My earlier calculation had revealed that I was thirty-seven clicks south of Elliott when I saw the flash of lime. And suddenly there it was again. Now, I'm no botanical expert. I can recognise the 'big four', the eucalypts and hakeas, melaleucas and grevilleas and also the callistemon, a plant unique to our island continent. When I picked my way gingerly through the spinifex towards the thing that had caught my eye earlier that morning, I was confronted by a small gnarled cream barked shrub with olive coloured leathery leaves and brilliant lime-green bottlebrush flowers.
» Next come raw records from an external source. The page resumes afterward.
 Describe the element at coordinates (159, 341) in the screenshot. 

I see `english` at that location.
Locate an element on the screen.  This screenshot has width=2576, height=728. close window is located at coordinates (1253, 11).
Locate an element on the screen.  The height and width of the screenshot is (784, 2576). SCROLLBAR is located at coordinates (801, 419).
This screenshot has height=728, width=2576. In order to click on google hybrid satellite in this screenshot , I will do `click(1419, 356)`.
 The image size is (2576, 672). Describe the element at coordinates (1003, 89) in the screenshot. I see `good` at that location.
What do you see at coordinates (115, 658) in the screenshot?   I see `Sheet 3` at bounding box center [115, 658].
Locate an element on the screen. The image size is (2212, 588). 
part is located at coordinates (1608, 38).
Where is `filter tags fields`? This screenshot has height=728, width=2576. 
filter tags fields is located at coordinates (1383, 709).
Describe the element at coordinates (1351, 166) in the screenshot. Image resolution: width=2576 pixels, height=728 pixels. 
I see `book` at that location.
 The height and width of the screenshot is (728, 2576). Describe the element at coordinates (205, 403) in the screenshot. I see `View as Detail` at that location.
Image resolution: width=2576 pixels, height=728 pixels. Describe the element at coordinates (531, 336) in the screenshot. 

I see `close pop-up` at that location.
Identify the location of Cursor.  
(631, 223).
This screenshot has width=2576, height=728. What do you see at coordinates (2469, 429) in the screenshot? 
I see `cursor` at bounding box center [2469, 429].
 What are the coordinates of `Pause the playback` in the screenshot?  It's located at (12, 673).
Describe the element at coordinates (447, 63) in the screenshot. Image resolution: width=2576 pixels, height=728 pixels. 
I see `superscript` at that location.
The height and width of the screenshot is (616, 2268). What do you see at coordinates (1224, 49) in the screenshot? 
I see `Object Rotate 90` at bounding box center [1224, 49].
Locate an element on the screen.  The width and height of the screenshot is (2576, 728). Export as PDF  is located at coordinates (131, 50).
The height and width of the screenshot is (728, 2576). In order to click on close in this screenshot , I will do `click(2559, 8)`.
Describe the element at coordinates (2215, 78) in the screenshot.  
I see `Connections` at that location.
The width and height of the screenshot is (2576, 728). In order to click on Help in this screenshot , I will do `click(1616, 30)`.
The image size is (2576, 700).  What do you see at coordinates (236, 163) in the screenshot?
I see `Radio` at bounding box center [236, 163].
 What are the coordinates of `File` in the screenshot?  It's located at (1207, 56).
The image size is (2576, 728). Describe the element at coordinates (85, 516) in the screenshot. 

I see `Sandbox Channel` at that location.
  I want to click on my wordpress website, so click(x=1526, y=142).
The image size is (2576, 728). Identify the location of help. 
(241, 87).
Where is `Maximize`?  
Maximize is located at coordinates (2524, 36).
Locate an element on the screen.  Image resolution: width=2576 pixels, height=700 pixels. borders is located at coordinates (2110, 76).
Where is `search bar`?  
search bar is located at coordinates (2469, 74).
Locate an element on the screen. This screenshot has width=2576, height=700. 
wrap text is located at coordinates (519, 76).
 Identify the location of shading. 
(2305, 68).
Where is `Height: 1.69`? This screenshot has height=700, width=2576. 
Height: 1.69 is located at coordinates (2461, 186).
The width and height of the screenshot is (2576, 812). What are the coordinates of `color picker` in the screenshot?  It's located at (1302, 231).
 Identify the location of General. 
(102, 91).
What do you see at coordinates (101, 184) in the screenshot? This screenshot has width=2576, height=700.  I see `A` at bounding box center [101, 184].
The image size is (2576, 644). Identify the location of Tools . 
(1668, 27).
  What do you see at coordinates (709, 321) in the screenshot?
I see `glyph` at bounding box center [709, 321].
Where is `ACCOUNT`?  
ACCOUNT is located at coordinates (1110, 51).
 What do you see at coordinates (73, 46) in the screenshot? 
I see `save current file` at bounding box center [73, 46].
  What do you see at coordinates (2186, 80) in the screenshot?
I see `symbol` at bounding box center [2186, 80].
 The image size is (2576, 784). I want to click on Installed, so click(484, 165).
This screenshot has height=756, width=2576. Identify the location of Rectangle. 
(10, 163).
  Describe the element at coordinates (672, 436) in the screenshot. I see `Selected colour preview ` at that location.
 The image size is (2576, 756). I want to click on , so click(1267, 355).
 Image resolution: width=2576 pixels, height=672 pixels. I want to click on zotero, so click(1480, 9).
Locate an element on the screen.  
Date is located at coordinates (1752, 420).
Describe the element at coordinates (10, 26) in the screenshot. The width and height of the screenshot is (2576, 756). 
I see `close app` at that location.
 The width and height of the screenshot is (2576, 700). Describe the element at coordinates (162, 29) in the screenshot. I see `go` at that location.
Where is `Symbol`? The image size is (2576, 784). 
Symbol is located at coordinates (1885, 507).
Lovers of the bush will shrug at my elation. I was amazed. I thought I'd stumbled on something rare and wonderful. When I got home I rang a friend who is knowledgeable about these things and he made me tell my story slowly. A bottlebrush, I said. A callistemon, he corrected and then he paused and said there weren't callistemons this far up the continent. Rarely in the Centre and never in the Barkly. Describe the bark again, he said and then he laughed, reminding me that I'd just claimed to be able to recognise the major species. It was a paperbark, he said, a melaleuca.
Melaleuca viridiflora: green flowers! On subsequent trips up the bitumen, I became aware of how little I see, and perhaps it's just as well as I'm doing the driving. Between Tennant and Elliott there are many patches of this swamp paperbark, most with cream blooms and some with that intense lime colour of the true viridiflora. A week after that first sighting, my eye attuned to the shape and colour of the blooms, I was just a litle bit embarrassed to realise how many patches of the paperbarks there were and how showily they bloom. It's taken me four years to notice. So much for observation.
Since that first sighting I've become a bit obsessed with flowers. On another trip I found a grevillea dryandra, a small delicate wonder of the genus, its flower spike deep purple, the flower itself pale pink merging into red. The turkey bush (calytrix exstipulata) to the north of Elliott was in indecent bloom at that time with its "prolific display of showy pink-purple star-like flowers" which is the way the reference book explains it. On yet another day I found a gastrolobium ... but then the fires came to blacken the blooming Barkly.
Just when it seemed that smoke and flames had finally encircled us, along came the storms. With a wham and a bam and shazzam the sky lit up, dogs howled and my cats cringed and the thunder was really thrilling. And then there was that rain, nearly three inches of it in an hour early one Monday morning.
Trips up and down the bitumen are a flower lover's feast again. The mown verges resemble cultivated gardens, all neat and showy. There are tall and graceful chalk white lillies (Crinum augustifolium) dotting the blackened bush south of town and the Territory's floral emblem, Sturt's Desert Rose is just a stunner. It's been quite a year for flowers.
No doubt about it, the Barkly's bloomin' beautiful.